Stored items
+++
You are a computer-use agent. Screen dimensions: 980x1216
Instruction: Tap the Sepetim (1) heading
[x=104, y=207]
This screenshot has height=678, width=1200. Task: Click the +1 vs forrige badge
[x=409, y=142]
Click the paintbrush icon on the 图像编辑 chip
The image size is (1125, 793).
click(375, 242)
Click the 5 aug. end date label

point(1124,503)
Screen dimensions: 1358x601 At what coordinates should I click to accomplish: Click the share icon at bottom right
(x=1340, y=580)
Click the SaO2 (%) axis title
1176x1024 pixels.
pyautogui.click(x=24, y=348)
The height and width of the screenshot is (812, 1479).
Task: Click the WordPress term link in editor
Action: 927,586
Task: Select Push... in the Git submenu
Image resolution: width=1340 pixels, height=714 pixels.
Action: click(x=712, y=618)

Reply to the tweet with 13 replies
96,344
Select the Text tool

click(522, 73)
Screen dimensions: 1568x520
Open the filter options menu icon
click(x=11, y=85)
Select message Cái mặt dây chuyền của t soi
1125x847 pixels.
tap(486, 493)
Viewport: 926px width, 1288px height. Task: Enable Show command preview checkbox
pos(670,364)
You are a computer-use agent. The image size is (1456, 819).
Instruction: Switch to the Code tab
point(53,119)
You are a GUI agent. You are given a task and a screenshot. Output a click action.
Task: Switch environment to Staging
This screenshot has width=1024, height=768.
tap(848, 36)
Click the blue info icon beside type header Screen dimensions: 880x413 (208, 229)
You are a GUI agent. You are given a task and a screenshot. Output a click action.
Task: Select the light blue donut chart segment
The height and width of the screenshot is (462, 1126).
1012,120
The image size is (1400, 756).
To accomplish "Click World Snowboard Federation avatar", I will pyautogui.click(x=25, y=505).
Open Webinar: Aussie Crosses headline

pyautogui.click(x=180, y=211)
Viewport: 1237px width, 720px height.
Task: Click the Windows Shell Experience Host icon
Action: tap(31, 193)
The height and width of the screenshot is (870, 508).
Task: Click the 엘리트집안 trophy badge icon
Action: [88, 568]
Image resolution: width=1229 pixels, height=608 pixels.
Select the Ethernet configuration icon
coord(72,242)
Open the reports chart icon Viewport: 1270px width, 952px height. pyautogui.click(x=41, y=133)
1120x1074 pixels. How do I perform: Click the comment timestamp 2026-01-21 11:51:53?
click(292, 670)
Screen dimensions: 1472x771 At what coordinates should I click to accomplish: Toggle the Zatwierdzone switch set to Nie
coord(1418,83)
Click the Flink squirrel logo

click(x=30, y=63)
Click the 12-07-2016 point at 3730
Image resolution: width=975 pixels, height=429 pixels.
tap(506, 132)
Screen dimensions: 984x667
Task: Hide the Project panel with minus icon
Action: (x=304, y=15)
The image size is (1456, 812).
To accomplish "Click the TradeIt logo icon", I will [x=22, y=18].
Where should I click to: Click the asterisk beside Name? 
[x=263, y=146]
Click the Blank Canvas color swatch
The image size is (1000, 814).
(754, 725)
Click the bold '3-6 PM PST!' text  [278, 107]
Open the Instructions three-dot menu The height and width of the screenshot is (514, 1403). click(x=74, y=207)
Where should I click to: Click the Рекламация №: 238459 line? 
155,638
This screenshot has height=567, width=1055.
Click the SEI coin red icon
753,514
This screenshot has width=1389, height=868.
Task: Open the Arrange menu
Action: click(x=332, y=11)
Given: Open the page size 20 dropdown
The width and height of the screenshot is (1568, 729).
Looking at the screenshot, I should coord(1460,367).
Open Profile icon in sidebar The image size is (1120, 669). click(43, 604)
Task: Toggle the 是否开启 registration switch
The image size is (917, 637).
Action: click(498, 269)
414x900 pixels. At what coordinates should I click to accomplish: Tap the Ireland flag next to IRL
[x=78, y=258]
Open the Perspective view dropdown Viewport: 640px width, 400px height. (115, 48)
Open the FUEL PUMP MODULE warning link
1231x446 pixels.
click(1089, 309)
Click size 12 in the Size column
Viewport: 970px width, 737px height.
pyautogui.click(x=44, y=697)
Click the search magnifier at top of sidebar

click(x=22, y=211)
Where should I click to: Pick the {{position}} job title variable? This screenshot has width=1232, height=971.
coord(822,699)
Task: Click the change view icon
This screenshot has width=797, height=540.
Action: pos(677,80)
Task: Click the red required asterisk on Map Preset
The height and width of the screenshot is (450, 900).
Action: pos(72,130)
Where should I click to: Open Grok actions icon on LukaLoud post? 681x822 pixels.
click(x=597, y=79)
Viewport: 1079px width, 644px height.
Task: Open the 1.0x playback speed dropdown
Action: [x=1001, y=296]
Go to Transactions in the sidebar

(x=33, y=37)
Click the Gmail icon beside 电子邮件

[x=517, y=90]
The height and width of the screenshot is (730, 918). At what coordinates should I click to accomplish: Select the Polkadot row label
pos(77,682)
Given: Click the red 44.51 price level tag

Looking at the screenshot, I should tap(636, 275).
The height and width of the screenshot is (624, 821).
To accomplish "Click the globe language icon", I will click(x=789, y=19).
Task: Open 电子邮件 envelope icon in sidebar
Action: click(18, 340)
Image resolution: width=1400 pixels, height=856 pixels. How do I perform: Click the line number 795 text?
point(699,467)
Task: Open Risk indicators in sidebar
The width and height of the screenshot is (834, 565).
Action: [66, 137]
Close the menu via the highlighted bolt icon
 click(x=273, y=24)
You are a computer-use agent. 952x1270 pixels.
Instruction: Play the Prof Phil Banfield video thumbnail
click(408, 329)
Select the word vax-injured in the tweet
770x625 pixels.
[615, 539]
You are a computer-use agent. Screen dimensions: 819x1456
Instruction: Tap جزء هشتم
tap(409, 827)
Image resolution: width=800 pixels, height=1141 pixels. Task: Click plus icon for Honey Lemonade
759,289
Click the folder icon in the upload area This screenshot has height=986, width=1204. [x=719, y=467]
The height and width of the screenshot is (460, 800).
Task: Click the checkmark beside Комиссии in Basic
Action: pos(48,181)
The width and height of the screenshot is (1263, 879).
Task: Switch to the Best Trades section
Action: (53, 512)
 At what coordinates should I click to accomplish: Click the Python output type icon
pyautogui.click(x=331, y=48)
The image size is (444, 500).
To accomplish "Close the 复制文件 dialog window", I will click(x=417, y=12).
+++
Report back each line of the entries that holds the string "blue".

PROBLEM SOLUTION:
Click the blue info icon beside type header Screen dimensions: 880x413 (208, 229)
Task: Select the light blue donut chart segment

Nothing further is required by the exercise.